La fiesta del milagroso se celebra el catorce de cada mes y la fiesta principal es en septiembre cuando llegan católicos procedentes de diferentes regiones del país y del mundo con el propósito de dejar ante su altar todo tipo de dificultades

Han pasado ya varias décadas desde cuando doña María Quintero vio que la piel de su pie derecho se tornaba tensa y le empezaba a supurar un líquido y según el dictamen de sus vecinos era inminente la aparición de la temible gota, enfermedad producida por una acumulación de cristales de urato monosódico (sal derivada del ácido úrico) en distintas partes del cuerpo.
Cuando la preocupación se hacía presente, la mujer de origen campesino escuchó por la radio que los sacerdotes de Buga estaban anunciando la peregrinación con la imagen del Señor de Los Milagros que encabezaría las rogativas para pedir por las lluvias, pues en esos días el verano era intenso en el occidente del país.

Ese domingo doña María emprendió la caminata desde el occidente de Tuluá para encontrarse con la peregrinación en el Sena- Clem y de allí encaminarse hasta la iglesia de San Bartolomé. Relata esta dama, que hoy ya es una anciana venerable, que cuando arribó con su familia al atrio del templo su pie estaba seco, su piel intacta y el milagro de la sanidad se había cumplido.

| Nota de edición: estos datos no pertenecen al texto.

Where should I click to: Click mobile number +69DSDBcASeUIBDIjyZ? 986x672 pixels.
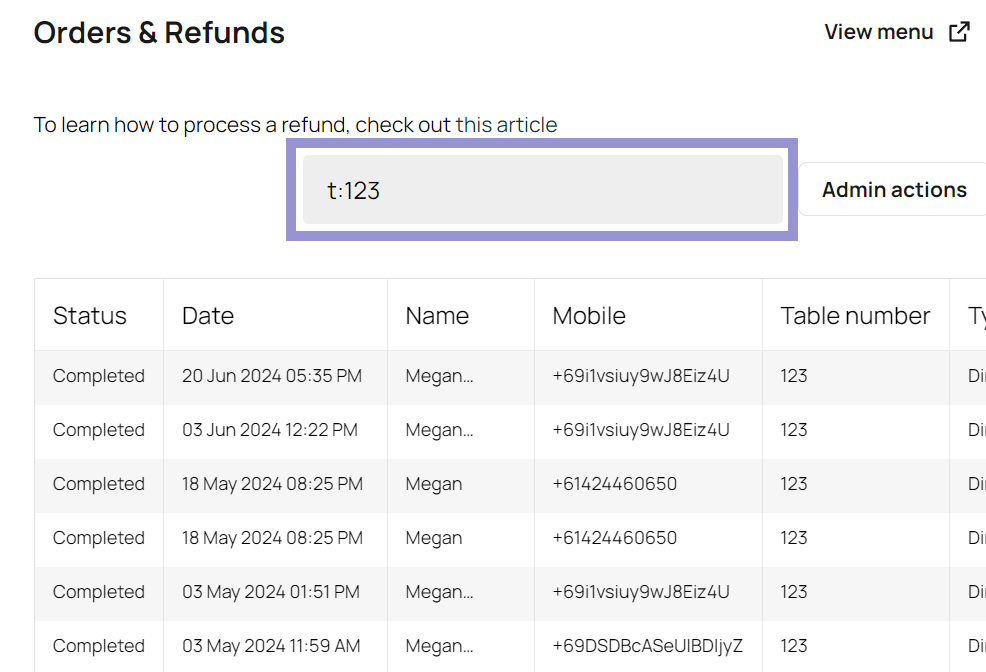[x=647, y=646]
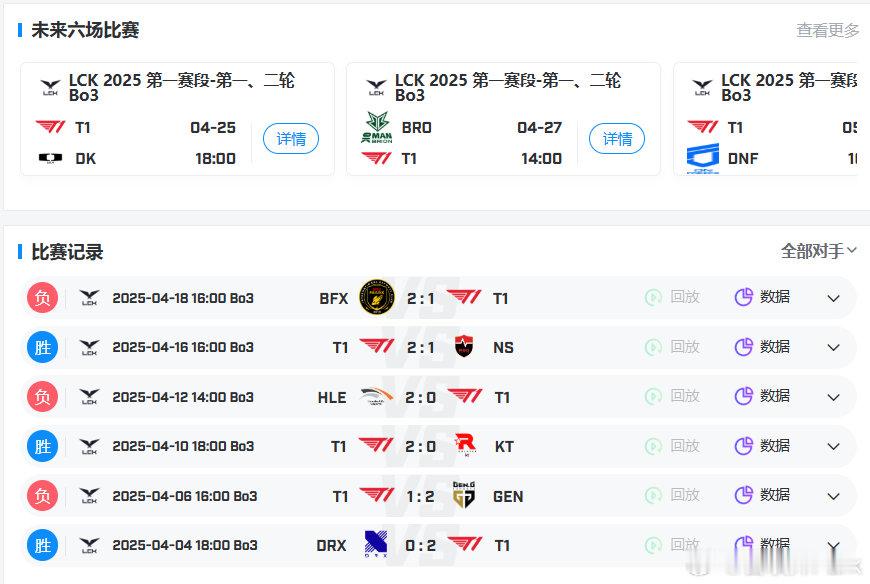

Historias como estas se escuchan a lo largo y ancho del país e incluso en otras latitudes del mundo donde los católicos dan fe de los favores recibidos tras haberle hecho una promesa al Señor de los Milagros de Buga, una imagen cuyo origen se remonta casi cinco siglos atrás y cuya fe crece todos los días a tal punto que ya son varios los templos en Colombia donde se encuentra la réplica de la imagen y se le celebra su fiesta el 14 de cada mes.
Todos los relatos que existen sobre esta divinidad coinciden en que la imagen original fue hallada por una mujer de edad avanzada y de origen indio como una manera de compensarla, pues unos días atrás, había entregado los setenta reales que tenía ahorrados a un hombre que los necesitaba con urgencia pues de no cancelar la deuda que tenía iría a parar a la cárcel.
De acuerdo con una crónica escrita por Fray Francisco G. Rodríguez, la mujer se llevó para su choza la pequeña imagen, pero una noche escuchó unos ruidos en la caja donde la guardaba y comprobó que esta crecía.

EL Señor de Los Milagros es uno de los íconos de la fe en Colombia.

Como una persona piadosa que era, buscó al sacerdote y a otros respetables señores que comprobaron lo narrado.
Fue tanta la fe que se despertó que la gente empezó a llevársela en pedazos, hecho que motivó que unos visitadores especiales ordenaran quemar la imagen.
“Ante la presencia de las llamas el Cristo de Buga empezó a sudar y esas gotas fueron recogidas con algodón por los devotos. Al final el madero nunca se consumió y por el contrario ganó una presencia dife-rente.
Ante este hecho y tras el falle-cimiento de la indiecita, se ordenó el traslado a un templo, y la imagen se llevó a una ermita que años después fue destruida por un terremoto.
Fue hasta 1907 cuando se terminó de construir el templo que hoy ocupa y treinta años después el Papa Pio XII expidió un decreto por el cual decretaba que al templo del Señor de los Milagros de Buga se le concedía el título de Basílica.
El Señor de Los Milagros que ya completa 437 años de exis-tencia es sin duda el referente de la fe católica más importante del occidente colombiano y su reconocimiento trasciende las fronteras patrias. Una fe que se conserva intacta y que crece todos los días.